The security update for this month contains seven patches classified as critical and one publicly known vulnerability.
Microsoft’s first Patch Tuesday 2019 update primarily addresses vulnerabilities in remote code execution (RCE), with nearly half of the total fixes focusing on RCE. Companies are also encouraged to apply an Internet Explorer out – of-band patch in December following active attacks in the wild.
Seven of the common exposures and vulnerabilities (CVEs) are classified as critical in severity, 40 are important and two are moderate. The patches and advisories issued today cover Internet Explorer, Microsoft Edge, Windows, Office, Web Apps and Office Services, ChakraCore, Visual Studio and the. NET Framework.
As Dustin Children of the Zero Day Institute of Trend Micro pointed out in a blog post, RCE defects make up half of the CVEs addressed in January 2019. Of these, eleven include the Jet Database Engine. One (CVE-2019-0579) is known to be important in severity and could allow an attacker to execute arbitrary code on a victim system, reports Microsoft. This requires user interaction; a target for execution should open a specially crafted file.
While the disclosure of this vulnerability is only considered important, sufficient information has been made available to the public that an attacker could easily develop exploits for the flaw, says Chris Goettl, Director of Product Management for Security at Ivanti. CVE-2019-0547, an RCE vulnerability in the Windows DHCP client, is also highly prioritized.
A vulnerability to memory corruption exists in the client when an attacker sends specifically crafted DHCP responses to a client, reports Microsoft. Successful use would allow an opponent to execute arbitrary code on the client’s machine.
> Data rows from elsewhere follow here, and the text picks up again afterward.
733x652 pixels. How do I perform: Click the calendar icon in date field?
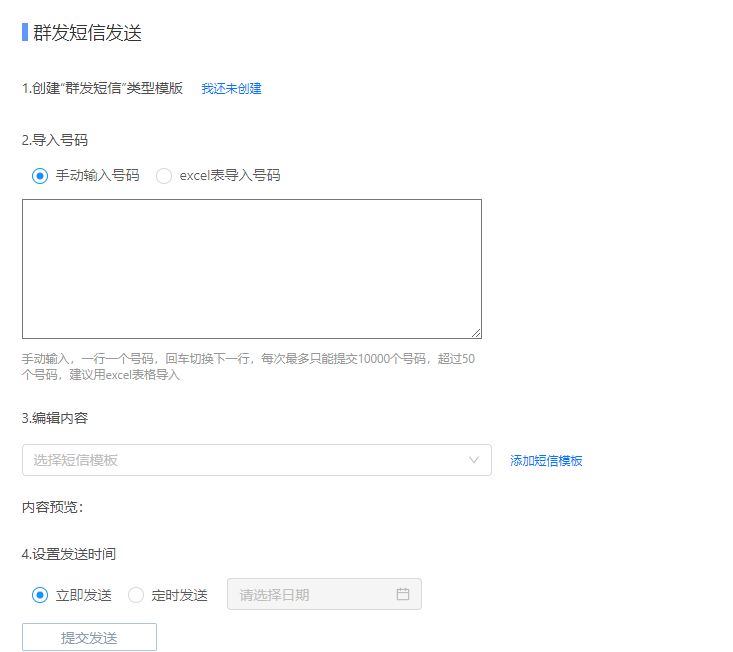[x=403, y=594]
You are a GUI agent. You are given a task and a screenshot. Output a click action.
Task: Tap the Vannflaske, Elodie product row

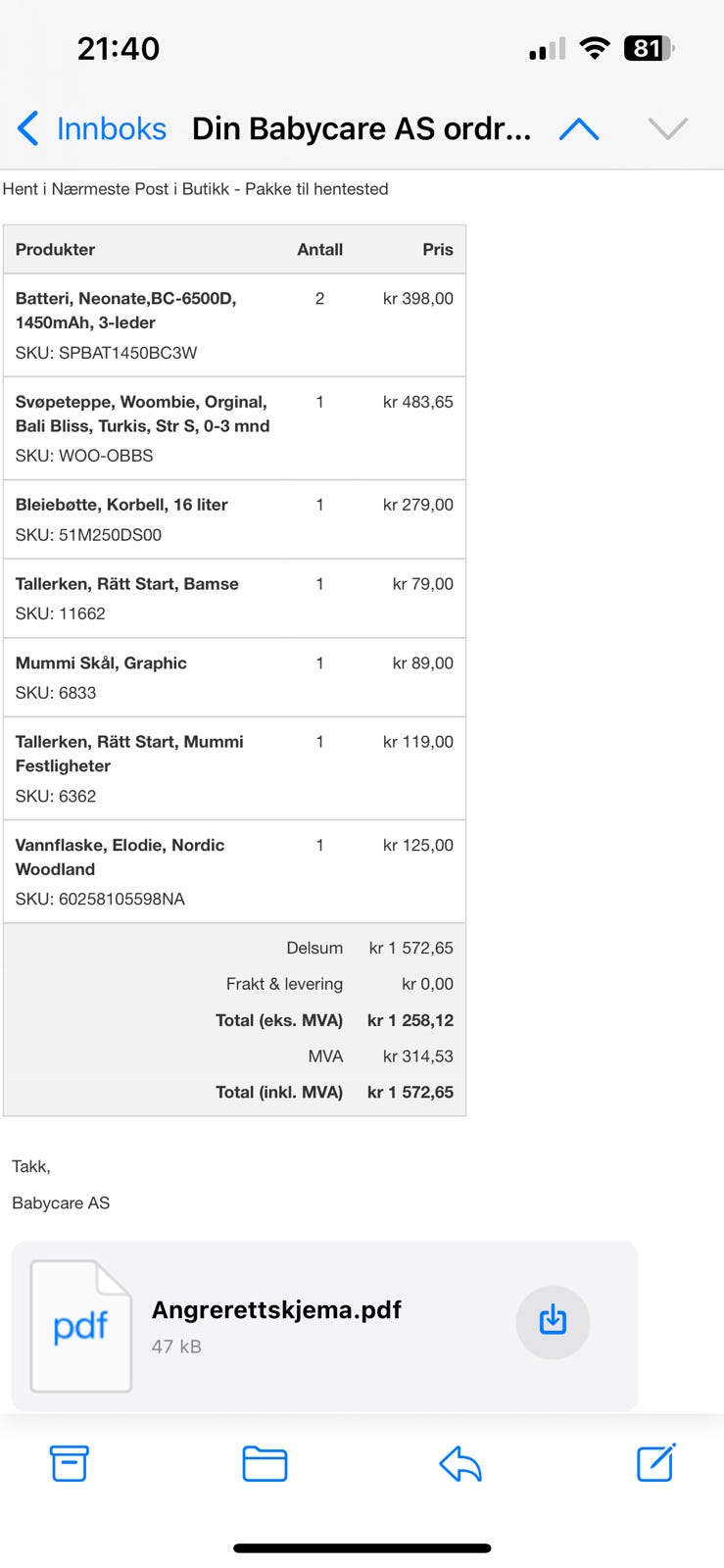coord(234,871)
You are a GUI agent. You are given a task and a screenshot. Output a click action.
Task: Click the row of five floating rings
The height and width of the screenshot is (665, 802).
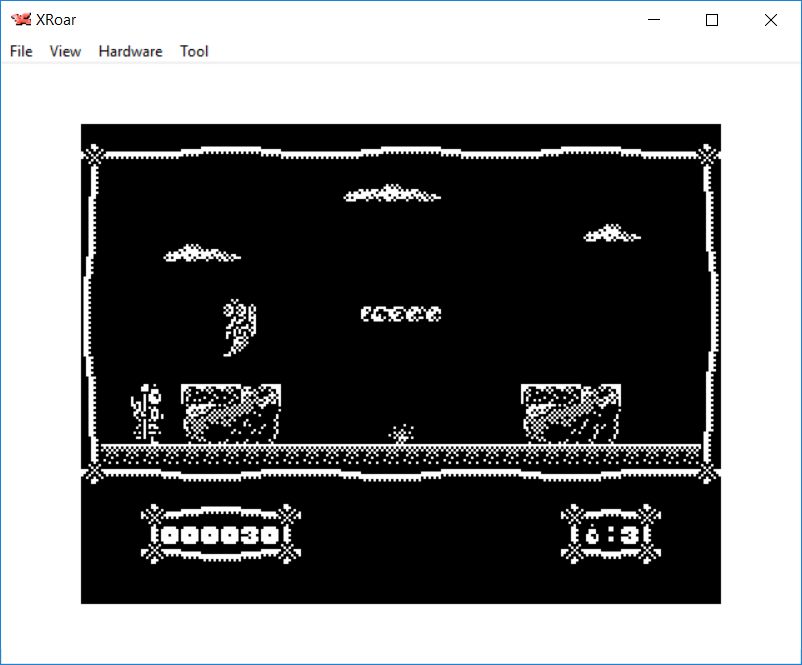[400, 314]
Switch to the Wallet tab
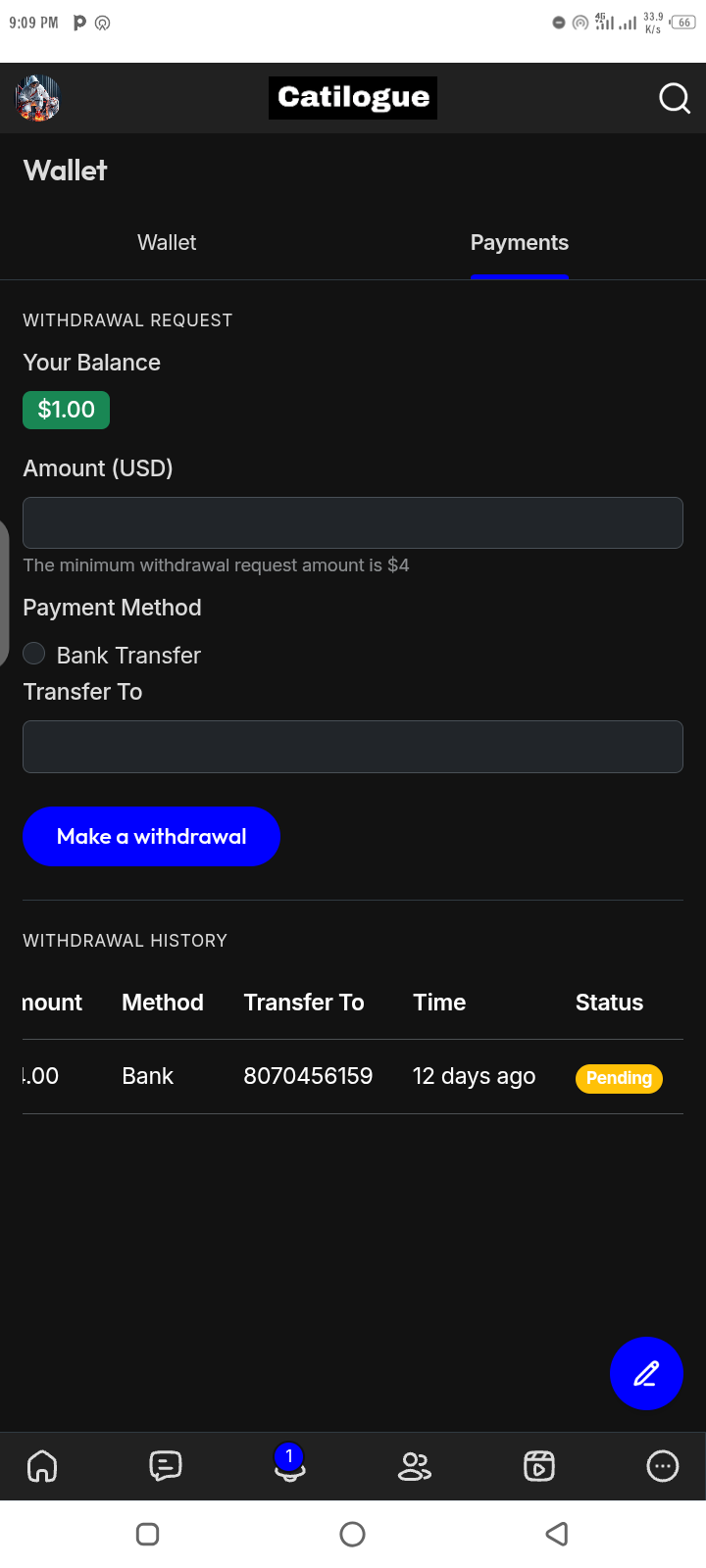The height and width of the screenshot is (1568, 706). click(x=167, y=243)
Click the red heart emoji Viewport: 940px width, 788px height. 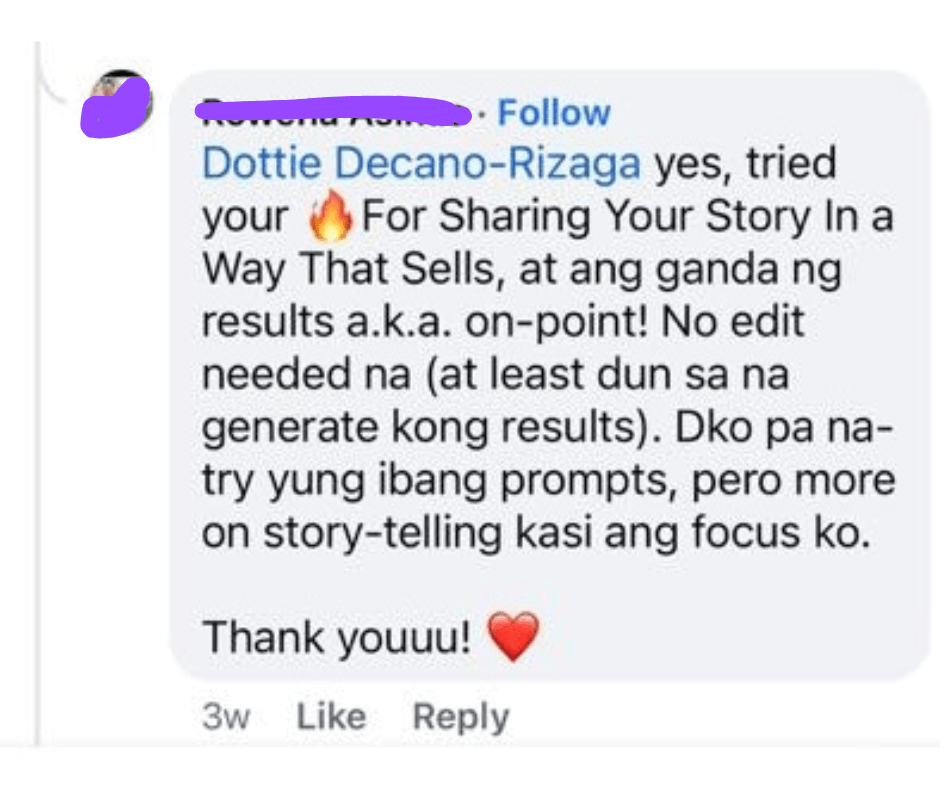click(513, 636)
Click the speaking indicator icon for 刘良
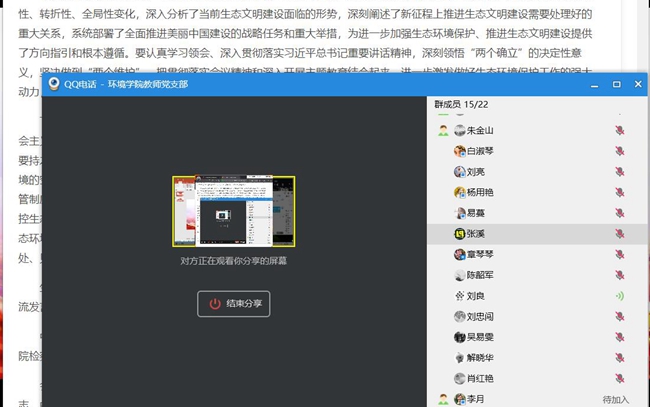 point(619,296)
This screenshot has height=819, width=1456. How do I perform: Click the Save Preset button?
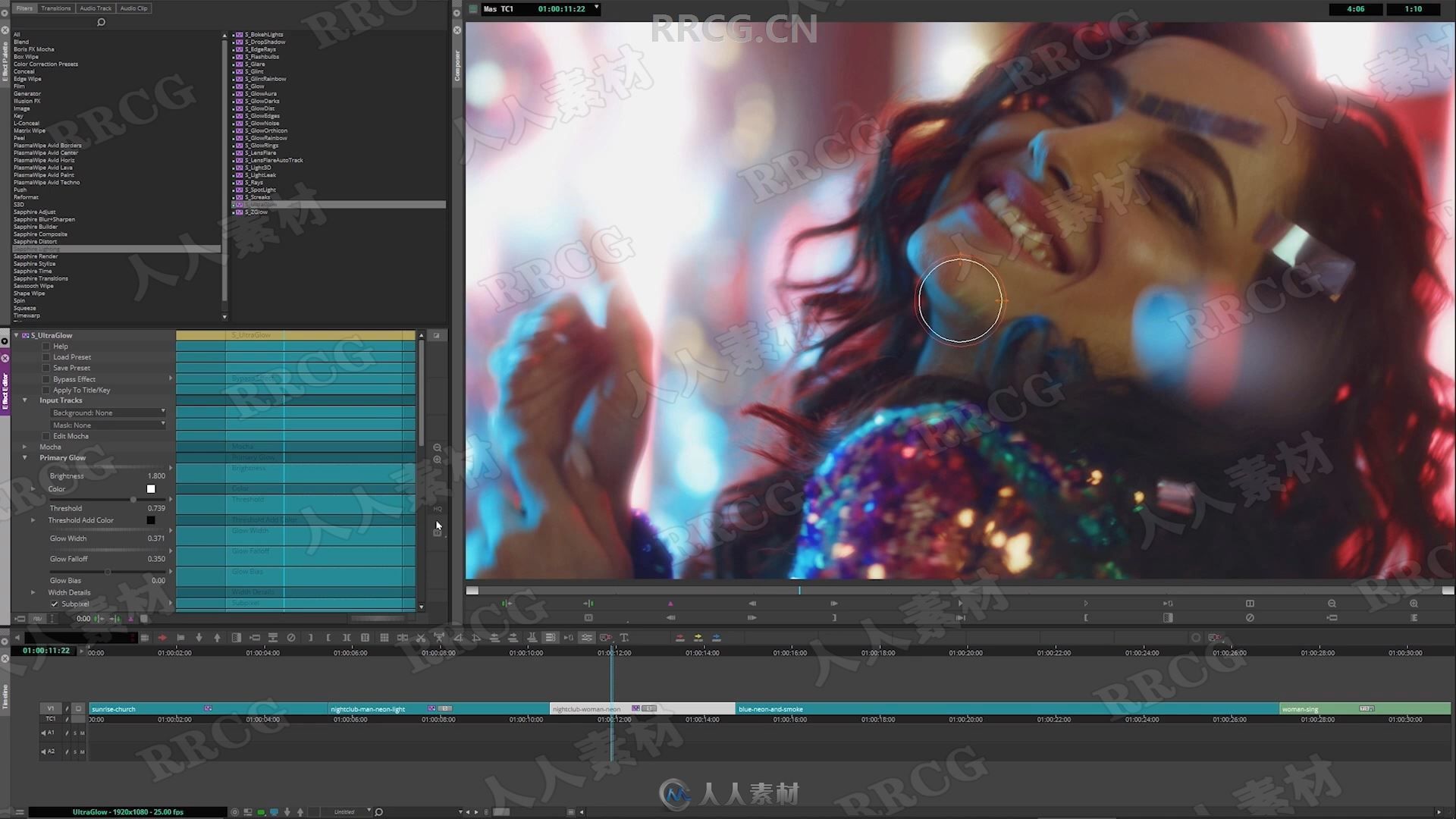(x=70, y=367)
“Execution of the code by means of a widely available listening service means that this is a wormable bug,” Childs said. ” Microsoft also gives this its highest rating for the Exploit Index, which means that the bug is highly exploitable. “He noted that this flaw is interesting in the latest version of Windows, but not in previous versions, probably because the component has been rewritten for newer systems.
“If you run Windows 10 or Server version 1803, this patch must be at the top of your list of deployments, “wrote Childs. Another Office bug (CVE-2019-0560) found by Mimecast could allow unintentional data leakage in Office documents and files previously created. While it is difficult to use it as code execution vulnerability, it could be used to unintentionally expose data users.
While this vulnerability can certainly be exploited to carry out a remote execution attack, this would require relatively high technical expertise on behalf of the attacker, “says Matthew Gardiner, Mimecast security strategist.”
The potential for previously created Office files to have sensitive content in them without the knowledge of the organization or user who created them is more worrying in the immediate timeframe, ” he explains. Much of the discussion this month is about CVE-2018-8653, an out – of-band patch issued in December 2018 by Microsoft for Internet Explorer memory corruption vulnerability.
The flaw could corrupt memory so that someone could execute arbitrary code within the current user’s context, says Microsoft, and an attacker could gain the same user rights. ” This vulnerability continues to be exploited in the wild and Recorded Future has seen several exploit kits incorporate proof of concept code into their platforms, ” says Allan Liska, architect of Recorded Future’s senior solutions. ” If this vulnerability has not yet been patched, this should be the No. 1 priority.”